___ ENTRIES PROVIDED
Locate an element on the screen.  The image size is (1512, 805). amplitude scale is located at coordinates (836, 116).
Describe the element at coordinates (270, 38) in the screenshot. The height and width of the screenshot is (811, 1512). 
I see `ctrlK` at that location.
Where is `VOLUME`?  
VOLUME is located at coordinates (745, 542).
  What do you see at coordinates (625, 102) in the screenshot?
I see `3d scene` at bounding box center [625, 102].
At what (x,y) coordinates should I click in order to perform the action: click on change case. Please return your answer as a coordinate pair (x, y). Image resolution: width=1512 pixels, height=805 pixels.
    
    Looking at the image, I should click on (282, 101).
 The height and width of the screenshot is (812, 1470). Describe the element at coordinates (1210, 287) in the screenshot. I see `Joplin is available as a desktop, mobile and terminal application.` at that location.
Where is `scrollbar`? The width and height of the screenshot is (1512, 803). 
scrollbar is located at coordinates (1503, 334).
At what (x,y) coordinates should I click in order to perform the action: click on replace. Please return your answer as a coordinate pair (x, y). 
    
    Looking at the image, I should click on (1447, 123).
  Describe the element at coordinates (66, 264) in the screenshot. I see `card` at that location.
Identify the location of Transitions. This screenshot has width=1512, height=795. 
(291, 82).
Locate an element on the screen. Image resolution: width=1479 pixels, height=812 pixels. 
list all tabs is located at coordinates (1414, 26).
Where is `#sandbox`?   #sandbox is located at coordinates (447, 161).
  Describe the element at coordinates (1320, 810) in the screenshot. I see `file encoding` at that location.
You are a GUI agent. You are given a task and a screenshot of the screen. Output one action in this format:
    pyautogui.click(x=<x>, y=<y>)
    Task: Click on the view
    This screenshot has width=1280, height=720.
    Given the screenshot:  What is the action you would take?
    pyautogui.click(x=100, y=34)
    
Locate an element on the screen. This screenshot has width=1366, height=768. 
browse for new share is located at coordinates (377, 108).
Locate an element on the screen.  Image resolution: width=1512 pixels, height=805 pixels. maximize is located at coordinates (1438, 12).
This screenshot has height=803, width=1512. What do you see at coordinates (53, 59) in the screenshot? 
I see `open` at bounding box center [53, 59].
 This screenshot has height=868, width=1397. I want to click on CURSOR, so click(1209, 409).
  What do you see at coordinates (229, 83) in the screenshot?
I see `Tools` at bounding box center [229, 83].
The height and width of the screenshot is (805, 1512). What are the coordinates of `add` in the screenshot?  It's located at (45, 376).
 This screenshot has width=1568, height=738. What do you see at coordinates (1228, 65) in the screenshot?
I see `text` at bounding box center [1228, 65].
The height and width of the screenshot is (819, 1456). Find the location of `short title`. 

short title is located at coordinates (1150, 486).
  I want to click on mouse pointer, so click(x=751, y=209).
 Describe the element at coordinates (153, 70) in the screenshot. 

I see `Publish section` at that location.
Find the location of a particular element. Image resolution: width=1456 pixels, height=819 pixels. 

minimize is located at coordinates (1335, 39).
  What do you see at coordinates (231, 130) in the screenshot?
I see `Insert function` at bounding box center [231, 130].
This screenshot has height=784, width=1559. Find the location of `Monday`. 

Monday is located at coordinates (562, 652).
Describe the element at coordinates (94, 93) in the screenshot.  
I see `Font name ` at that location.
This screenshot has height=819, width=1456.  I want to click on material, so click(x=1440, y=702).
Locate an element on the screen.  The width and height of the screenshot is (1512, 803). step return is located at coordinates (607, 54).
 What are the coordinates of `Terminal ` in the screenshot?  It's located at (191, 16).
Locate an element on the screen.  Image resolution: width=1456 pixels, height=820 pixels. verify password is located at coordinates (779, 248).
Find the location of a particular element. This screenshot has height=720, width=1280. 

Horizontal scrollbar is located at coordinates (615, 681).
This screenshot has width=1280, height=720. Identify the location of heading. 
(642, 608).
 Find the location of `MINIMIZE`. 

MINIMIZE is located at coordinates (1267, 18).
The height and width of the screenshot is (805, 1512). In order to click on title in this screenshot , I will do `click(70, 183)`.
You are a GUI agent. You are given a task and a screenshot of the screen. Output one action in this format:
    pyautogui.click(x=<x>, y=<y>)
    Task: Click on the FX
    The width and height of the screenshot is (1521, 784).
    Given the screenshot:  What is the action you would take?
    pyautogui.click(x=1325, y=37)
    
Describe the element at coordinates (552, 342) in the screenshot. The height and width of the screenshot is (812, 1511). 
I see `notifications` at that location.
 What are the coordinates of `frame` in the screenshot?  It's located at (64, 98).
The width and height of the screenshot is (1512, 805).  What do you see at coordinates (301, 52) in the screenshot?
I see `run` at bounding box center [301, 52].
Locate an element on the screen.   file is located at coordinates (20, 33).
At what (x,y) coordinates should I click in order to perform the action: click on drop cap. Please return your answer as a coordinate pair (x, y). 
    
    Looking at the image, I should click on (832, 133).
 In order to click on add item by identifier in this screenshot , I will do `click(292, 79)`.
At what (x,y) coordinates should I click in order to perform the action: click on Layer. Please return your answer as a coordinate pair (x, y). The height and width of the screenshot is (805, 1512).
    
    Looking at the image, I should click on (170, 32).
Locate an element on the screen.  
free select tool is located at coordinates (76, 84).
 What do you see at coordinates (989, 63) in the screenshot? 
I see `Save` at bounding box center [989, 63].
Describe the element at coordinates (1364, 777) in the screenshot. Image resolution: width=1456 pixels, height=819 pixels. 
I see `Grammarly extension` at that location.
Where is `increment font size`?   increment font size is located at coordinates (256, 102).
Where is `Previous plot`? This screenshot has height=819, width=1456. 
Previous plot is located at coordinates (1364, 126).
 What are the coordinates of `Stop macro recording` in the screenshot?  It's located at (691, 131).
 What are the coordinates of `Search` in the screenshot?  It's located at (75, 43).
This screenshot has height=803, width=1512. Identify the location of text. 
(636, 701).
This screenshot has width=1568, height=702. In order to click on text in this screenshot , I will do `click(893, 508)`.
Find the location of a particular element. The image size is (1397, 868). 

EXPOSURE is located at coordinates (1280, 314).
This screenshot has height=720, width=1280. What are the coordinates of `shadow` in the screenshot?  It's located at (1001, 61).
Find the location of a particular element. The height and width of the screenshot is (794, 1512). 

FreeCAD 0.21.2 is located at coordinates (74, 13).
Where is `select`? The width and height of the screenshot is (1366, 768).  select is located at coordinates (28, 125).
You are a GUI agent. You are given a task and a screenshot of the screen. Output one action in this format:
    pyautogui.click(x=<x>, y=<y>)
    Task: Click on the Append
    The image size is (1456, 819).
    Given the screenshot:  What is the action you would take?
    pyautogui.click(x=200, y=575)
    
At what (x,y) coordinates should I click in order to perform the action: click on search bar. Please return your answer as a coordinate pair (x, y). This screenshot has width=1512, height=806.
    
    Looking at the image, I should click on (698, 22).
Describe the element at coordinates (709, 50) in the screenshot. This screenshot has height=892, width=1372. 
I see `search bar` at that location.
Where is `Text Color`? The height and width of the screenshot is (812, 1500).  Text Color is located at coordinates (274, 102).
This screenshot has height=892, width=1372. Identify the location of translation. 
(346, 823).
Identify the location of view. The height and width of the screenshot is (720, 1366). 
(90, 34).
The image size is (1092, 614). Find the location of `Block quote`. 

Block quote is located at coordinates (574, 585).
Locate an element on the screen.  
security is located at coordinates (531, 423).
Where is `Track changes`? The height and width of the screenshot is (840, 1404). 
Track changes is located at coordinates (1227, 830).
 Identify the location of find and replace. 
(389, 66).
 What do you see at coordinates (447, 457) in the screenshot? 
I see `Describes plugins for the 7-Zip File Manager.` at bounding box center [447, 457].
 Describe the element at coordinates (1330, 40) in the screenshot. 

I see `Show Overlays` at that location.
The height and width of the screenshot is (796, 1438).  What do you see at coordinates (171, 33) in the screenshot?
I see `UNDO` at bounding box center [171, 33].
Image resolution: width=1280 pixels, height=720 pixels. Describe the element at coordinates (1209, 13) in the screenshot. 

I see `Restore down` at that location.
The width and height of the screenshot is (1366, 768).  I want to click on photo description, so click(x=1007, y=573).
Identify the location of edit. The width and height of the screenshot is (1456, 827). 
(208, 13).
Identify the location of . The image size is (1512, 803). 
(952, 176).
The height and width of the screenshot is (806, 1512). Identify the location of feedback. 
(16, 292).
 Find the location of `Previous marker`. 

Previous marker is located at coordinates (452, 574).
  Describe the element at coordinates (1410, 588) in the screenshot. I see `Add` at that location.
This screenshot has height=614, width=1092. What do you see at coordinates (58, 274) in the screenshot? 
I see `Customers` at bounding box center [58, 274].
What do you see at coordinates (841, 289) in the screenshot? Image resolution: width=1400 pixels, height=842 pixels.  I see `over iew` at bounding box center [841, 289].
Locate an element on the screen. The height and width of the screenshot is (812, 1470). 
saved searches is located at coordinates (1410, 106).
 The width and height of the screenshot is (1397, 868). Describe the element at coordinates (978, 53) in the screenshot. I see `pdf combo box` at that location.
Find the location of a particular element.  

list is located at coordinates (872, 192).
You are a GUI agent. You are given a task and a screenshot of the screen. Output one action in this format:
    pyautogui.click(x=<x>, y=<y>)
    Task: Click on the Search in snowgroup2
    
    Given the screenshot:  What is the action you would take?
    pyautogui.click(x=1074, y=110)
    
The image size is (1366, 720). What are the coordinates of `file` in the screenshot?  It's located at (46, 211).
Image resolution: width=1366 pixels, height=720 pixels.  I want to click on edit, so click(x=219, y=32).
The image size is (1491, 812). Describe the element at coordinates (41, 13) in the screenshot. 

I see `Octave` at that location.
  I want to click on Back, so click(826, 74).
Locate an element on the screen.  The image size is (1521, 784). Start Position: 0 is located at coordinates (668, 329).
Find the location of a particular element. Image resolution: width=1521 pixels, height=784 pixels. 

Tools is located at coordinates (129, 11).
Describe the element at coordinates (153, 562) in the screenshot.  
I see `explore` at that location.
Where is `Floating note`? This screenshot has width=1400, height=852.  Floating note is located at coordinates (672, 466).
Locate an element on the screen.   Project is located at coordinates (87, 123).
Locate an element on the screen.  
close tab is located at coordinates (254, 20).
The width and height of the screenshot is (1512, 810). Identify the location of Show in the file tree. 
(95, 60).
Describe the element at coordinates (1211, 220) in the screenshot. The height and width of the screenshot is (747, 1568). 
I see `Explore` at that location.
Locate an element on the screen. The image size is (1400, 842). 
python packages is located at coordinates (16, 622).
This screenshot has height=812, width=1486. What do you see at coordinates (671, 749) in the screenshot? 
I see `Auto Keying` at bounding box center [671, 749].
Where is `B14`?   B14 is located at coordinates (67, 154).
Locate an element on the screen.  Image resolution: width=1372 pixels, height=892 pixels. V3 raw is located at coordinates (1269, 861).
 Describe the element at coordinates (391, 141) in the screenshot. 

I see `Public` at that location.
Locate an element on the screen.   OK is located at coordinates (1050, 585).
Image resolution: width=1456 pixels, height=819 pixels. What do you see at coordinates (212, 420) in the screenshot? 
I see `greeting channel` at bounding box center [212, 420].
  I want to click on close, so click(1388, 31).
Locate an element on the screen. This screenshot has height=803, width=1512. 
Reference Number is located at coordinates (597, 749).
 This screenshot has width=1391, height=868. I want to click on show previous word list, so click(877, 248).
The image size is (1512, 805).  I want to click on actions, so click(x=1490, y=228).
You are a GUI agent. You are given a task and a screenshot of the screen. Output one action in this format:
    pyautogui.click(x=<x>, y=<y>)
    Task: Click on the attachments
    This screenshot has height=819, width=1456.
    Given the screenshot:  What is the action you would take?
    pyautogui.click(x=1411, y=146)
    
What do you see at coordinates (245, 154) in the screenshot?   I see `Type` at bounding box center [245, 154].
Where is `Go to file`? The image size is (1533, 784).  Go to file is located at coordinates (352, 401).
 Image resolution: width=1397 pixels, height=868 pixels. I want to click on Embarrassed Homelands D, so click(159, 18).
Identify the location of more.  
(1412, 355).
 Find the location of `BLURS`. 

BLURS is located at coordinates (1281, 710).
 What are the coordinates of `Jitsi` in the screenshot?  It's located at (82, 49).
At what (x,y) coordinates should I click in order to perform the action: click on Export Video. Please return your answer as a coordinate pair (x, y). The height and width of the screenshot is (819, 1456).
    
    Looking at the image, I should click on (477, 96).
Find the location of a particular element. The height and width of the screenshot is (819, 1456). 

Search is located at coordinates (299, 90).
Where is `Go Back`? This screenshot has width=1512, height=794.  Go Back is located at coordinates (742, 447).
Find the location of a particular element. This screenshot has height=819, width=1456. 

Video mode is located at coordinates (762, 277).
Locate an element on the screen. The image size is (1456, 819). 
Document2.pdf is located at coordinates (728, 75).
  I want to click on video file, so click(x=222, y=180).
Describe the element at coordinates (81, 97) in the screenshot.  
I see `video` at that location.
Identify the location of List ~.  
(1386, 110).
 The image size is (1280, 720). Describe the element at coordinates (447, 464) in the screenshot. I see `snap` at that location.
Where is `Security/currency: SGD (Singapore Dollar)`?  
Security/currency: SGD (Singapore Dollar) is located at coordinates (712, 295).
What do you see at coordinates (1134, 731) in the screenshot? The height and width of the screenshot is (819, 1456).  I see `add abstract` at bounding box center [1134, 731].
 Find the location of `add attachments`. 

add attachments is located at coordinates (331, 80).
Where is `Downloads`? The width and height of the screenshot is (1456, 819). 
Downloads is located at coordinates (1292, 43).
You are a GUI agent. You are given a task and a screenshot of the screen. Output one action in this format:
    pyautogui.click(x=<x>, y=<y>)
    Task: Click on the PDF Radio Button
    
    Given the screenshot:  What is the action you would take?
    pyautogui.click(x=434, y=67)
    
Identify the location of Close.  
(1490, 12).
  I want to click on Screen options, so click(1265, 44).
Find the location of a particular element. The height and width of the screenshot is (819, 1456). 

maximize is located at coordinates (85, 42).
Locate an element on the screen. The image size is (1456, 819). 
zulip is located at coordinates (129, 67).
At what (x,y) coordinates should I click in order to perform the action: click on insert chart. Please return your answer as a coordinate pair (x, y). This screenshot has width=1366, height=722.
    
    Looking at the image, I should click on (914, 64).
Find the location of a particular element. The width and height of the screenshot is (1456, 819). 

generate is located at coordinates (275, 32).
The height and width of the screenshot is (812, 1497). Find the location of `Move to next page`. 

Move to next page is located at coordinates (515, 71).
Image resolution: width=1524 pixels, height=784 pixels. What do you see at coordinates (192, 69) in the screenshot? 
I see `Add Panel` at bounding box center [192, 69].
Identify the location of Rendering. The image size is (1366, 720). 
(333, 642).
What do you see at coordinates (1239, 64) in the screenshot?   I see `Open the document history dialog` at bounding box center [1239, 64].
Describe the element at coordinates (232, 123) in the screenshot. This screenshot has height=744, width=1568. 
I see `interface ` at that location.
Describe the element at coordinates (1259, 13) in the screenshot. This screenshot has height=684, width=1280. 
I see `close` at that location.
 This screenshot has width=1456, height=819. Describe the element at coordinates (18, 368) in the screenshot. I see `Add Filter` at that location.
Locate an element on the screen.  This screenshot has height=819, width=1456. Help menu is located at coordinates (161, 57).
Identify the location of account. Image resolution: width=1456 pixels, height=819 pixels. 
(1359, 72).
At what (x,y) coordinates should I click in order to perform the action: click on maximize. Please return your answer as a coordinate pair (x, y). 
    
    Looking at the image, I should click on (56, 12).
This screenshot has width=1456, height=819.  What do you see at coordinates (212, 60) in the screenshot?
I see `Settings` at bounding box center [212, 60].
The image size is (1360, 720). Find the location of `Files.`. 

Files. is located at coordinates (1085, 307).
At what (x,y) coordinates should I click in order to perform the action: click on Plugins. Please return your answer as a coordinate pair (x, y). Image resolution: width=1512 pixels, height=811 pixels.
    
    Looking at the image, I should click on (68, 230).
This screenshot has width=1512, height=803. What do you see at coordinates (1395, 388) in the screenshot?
______
> PROBLEM
Copy the listing word for word, starting with the line that contains "The height and width of the screenshot is (806, 1512)." and stopping after the line that contains "coordinates (668, 329).".

> RESULT OF THIS EXERCISE
The height and width of the screenshot is (806, 1512). Identify the location of feedback. 
(16, 292).
 Find the location of `Previous marker`. 

Previous marker is located at coordinates (452, 574).
  Describe the element at coordinates (1410, 588) in the screenshot. I see `Add` at that location.
This screenshot has height=614, width=1092. What do you see at coordinates (58, 274) in the screenshot? 
I see `Customers` at bounding box center [58, 274].
What do you see at coordinates (841, 289) in the screenshot? Image resolution: width=1400 pixels, height=842 pixels.  I see `over iew` at bounding box center [841, 289].
Locate an element on the screen. The height and width of the screenshot is (812, 1470). 
saved searches is located at coordinates (1410, 106).
 The width and height of the screenshot is (1397, 868). Describe the element at coordinates (978, 53) in the screenshot. I see `pdf combo box` at that location.
Find the location of a particular element.  

list is located at coordinates (872, 192).
You are a GUI agent. You are given a task and a screenshot of the screen. Output one action in this format:
    pyautogui.click(x=<x>, y=<y>)
    Task: Click on the Search in snowgroup2
    
    Given the screenshot:  What is the action you would take?
    pyautogui.click(x=1074, y=110)
    
The image size is (1366, 720). What are the coordinates of `file` in the screenshot?  It's located at (46, 211).
Image resolution: width=1366 pixels, height=720 pixels.  I want to click on edit, so click(x=219, y=32).
The image size is (1491, 812). Describe the element at coordinates (41, 13) in the screenshot. 

I see `Octave` at that location.
  I want to click on Back, so click(826, 74).
Locate an element on the screen.  The image size is (1521, 784). Start Position: 0 is located at coordinates (668, 329).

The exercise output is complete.